Nenhum artista, nem o mais inocente deles, compõe uma faixa como "Hello Heaven, Hello" e a coloca como abertura de seu disco à toa. Com seus nove minutos de duração e mudanças quase que surpreendentes, Yungblud a usa como uma declaração: ele pode ser um grande artista com aspirações realmente artísticas, trafegando com dignidade entre o rock e o pop, a superprodução e o espírito punk. É o tipo de faixa que faz o ouvinte perceber que o jovem inglês não se resume a pop punk. E fica ainda melhor.
O que se segue ao manifesto de abertura é um desfile de ótimas composições. Idols é o álbum que mostra toda a ambição de Yungblud em se posicionar como um roqueiro que não é (e não quer ser percebido) como descartável ou modinha de uma geração. Ele reverencia clássicos do estilo e consegue habilmente fazer cada uma das faixas soar contemporânea. E atinge esse resultado promovendo um casamento entre preocupação com a composição e uma bela produção, consciente do material que tem em mãos, sabendo quando dar um empurrão em tudo (como as partes orquestradas) e quando manter os pés no chão, fazendo os instrumentos e a voz de Yungblud soar orgânicos, humanos, como se tivessem deixado pequenas imperfeições tomarem conta da faixa.
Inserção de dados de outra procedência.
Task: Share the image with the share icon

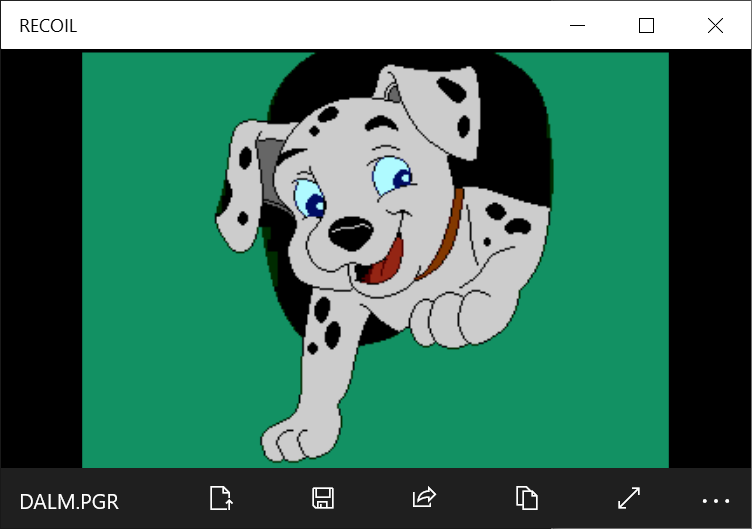Action: click(x=424, y=498)
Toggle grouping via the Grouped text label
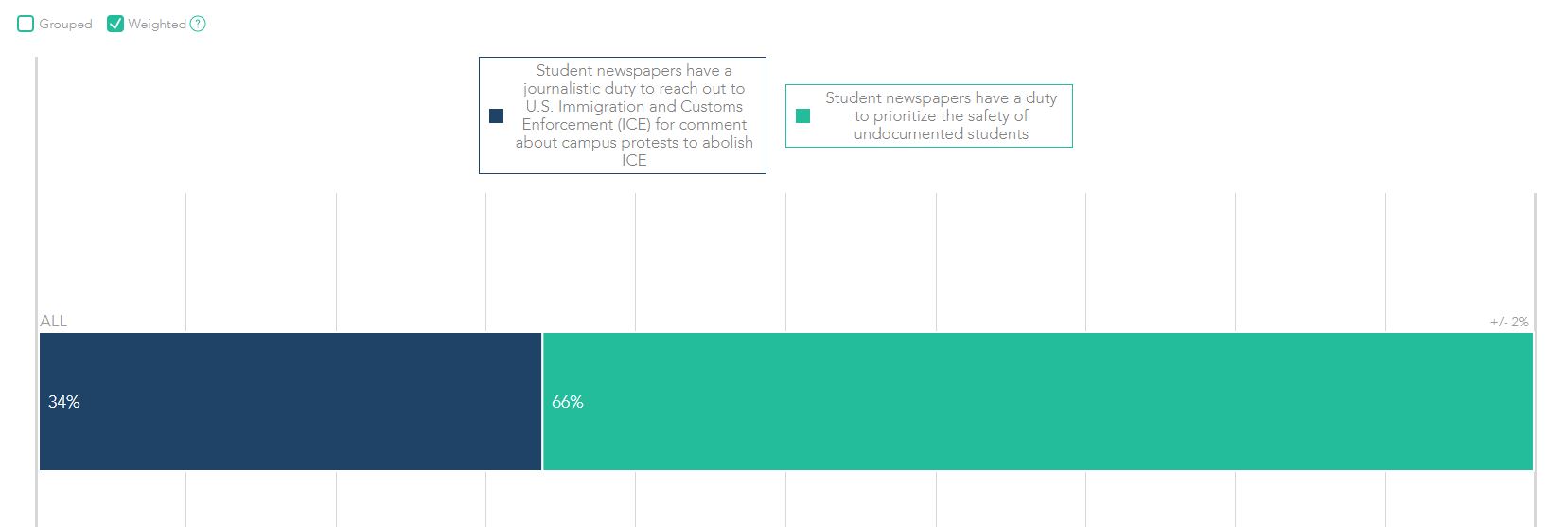Screen dimensions: 1568x527 pos(65,24)
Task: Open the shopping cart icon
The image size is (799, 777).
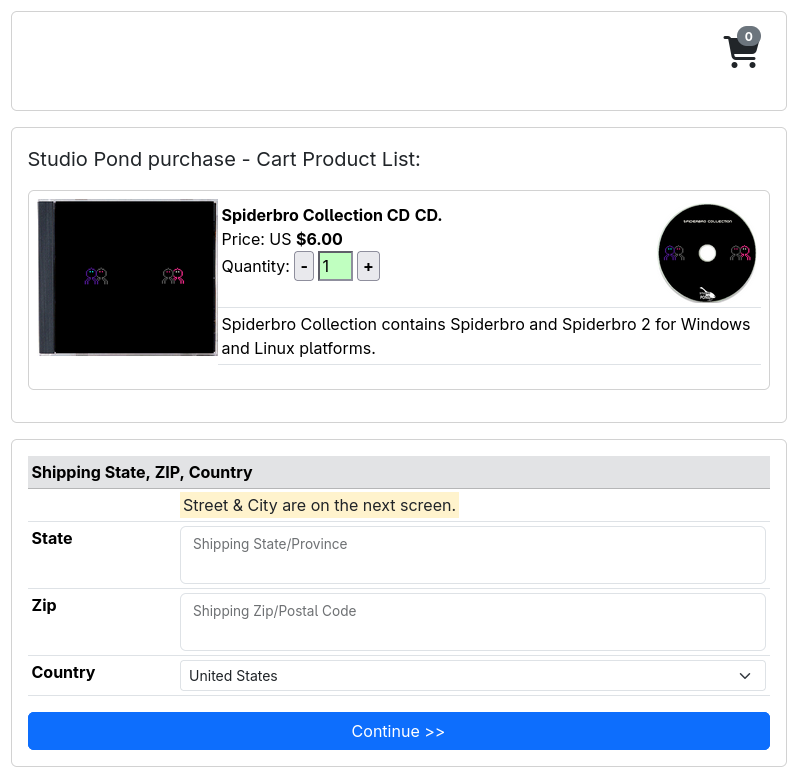Action: tap(739, 52)
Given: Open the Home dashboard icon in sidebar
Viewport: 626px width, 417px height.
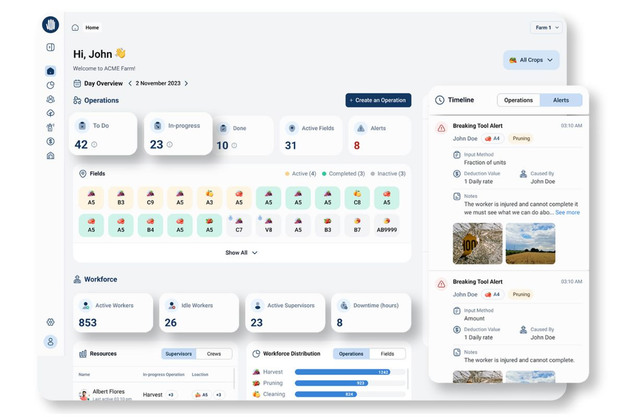Looking at the screenshot, I should [x=50, y=71].
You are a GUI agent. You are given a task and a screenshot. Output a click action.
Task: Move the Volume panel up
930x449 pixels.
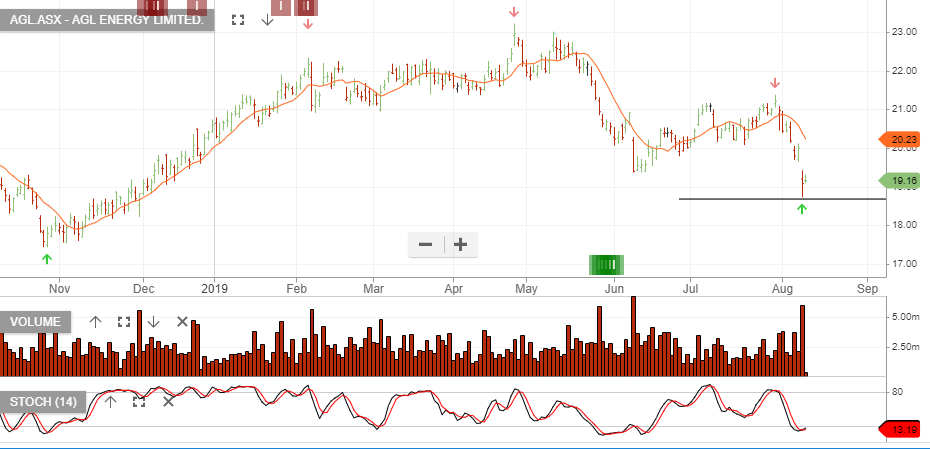[95, 321]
E são essas pequenas imperfeições, detalhes, que estalam nos ouvidos.
Acima de tudo, Idols traz Yungblud esbanjando carisma e melodia de sobra. Sua interpretação vocal vai de Blink 182 a Liam Gallagher, emulando a juventude de um Iggy Pop. Faixa após faixa, testa limites entre gêneros musicais e apaga com cuidado as linhas de fronteira entre eles. Combina o clássico do rock e do britpop com a abordagem mais moderna do indie e do alternativo ("Ghosts", "Lovesick Lullaby", "Fire"). E em "The Greatest Parade" pensei que ele tinha convidado Brian Molko, do Placebo, para cantar. O alcance e a tessitura vocal de Yungblud é explorada nesse disco mais do que nos três outros registros dele.
Yungblud já mostrou material no passado que não era grande coisa. Sempre ficou uma impressão de que era mais imagem e uma suposta marra do que qualidade musical. É difícil quebrar com essas impressões, sobretudo em um público mais velho de rock que não costuma dar chance para novas vozes. Contudo, o jovem se apresentou no evento de despedida de Ozzy Osbourne e Black Sabbath e surpreendeu ao cantar "Changes" por fazer isso respeitando a canção e ao mesmo tempo colocando sua marca nela, sem conflito.
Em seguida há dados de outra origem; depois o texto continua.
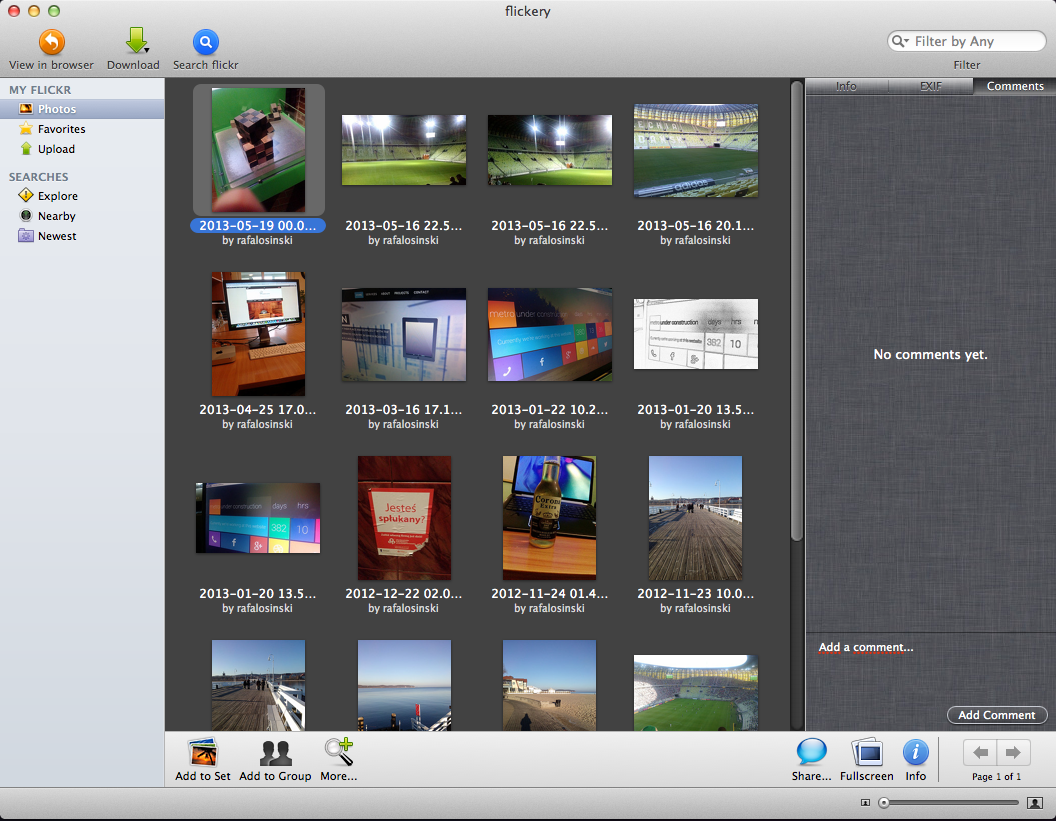Viewport: 1056px width, 821px height.
Task: Click the View in browser icon
Action: 51,42
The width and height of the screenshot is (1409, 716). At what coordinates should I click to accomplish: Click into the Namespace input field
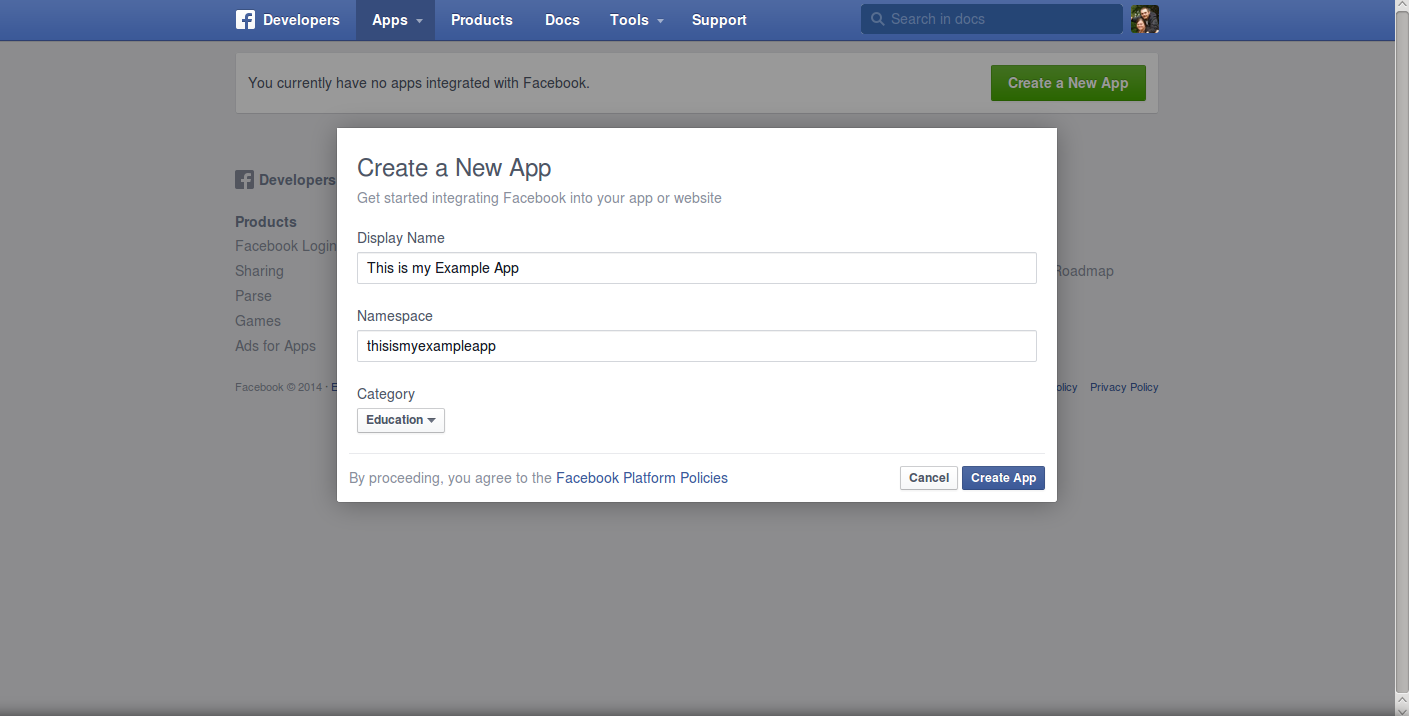coord(696,346)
Idols é o disco que aponta para esse amadurecimento em todas as áreas. É o álbum perfeito não porque todos e qualquer um que escutá-lo vai amar suas faixas. Isso não existe. Mas é perfeito por não ter faixas dispensáveis e sem personalidade própria, ao mesmo tempo que constroem, uma após a outra, uma fotografia de Yungblud muito mais preocupado com a qualidade da composição, variando os recursos de estilo e produção e garantindo que cada faixa tenha emoção. Em outras palavras, é um produto que empolga e serve de porta de entrada para um público mais exigente, que confia mais no canal auditivo do que no visual.
Toda a construção de seu quarto álbum durou quatro anos. Dominic Richard Harrison (nome real do cantor) se refugiou na cidade de Leeds, onde cresceu, e planejou tudo a partir dali e de vários sentimentos ao redor desse ambiente. A produção, e também cocriação das faixas, teve uma mão do produtor Matt Schwartz, que já tinha trabalhado com Yungblud em seu segundo disco. O resultado dessa vez é muito mais maduro e abre-se um novo olhar para o homem nu e tatuado na capa. Mais vulnerabilidade, menos marra à toa, e pegada muito mais consciente.
Com faixas que transitam bem desde o fone de ouvido até escalarem para arenas e estádios. E o público brasileiro poderá conferir isso não apenas ouvindo ao novo álbum, mas também em dezembro, quando Yungblud e sua banda desembarcam no país para abrir os shows do Limp Bizkit em São Paulo.